That is an audio myth that people can hear the difference. It may have been possible several years back before when there was a known ESS IMD hump, but even then it was quite unlikely that it was truly audible. You have to remember that the manufacturers use language in their marketing to gain the consumers attention and the create an expectation. That is how they attempt to differentiate themselves. The reality is that DAC chips are now so well designed that they are audibly transparent, meaning they do not colour the sound.
Any DAC that has a sound is flawed, period. It isn't an opinion, it isn't up for debate, it would be flawed. A DAC has one job, and one job only which is to take a digital stream and convert it to analogue output. It is extremely easy to do so in an audibly transparent fashion and it has been for years. Speakers introduce colour into a system, and that makes sense why. Your amp and your DAC are out of the way and it is the speaker or headphone that introduces colour.

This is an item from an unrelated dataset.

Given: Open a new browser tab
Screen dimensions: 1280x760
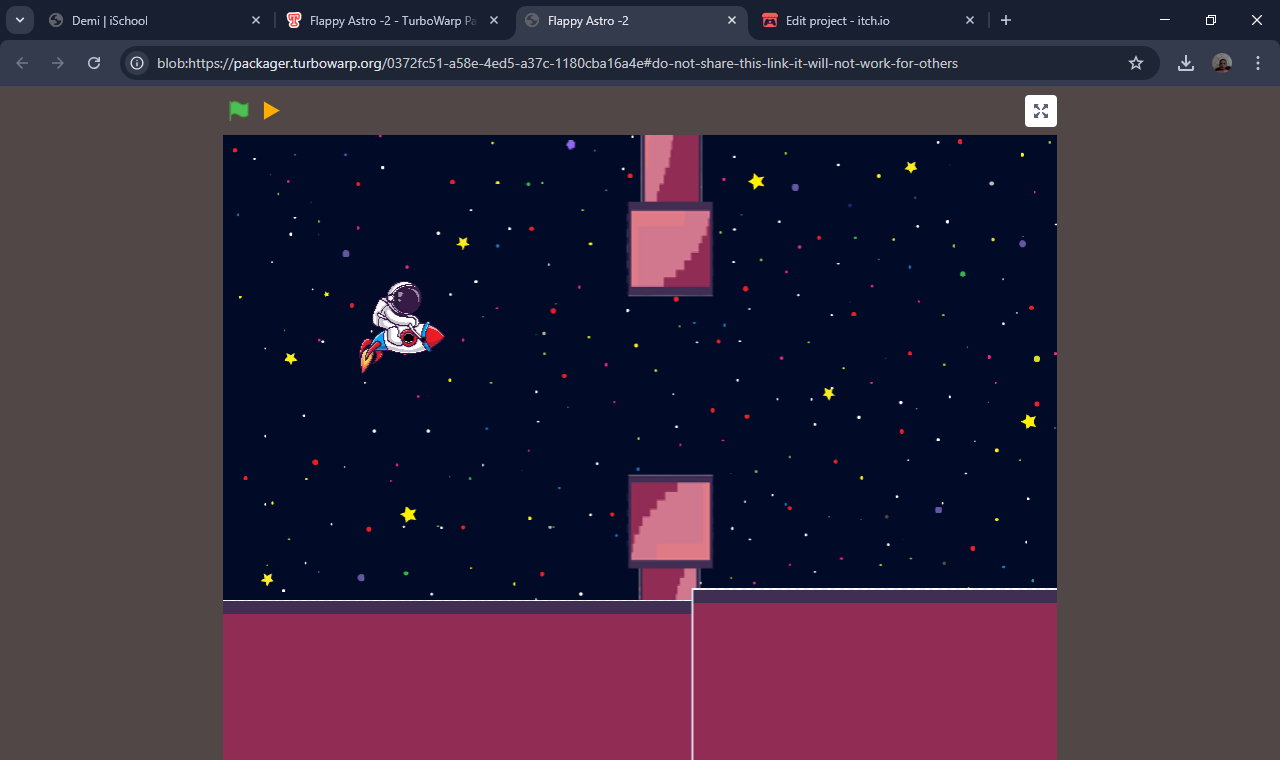Looking at the screenshot, I should pos(1006,19).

I currently own and use two DACs, one has an ESS chip, the other a AKM. I have owned more than one example of both chips before and I never believed that they sound different. Those who tell you otherwise are making claims that they sound different because they were conditioned by reading what others told them they would hear. Nobody is doing proper level matched, multiple trial, blind listening tests. You get an ESS based DAC and an AKM based DAC, properly designed. Have them absolutely level matched and do ten trials blind where they are compared. If 9 out of 10 trials you can tell the two apart, you have some proof. Simply listening to them sighted provides zero evidence.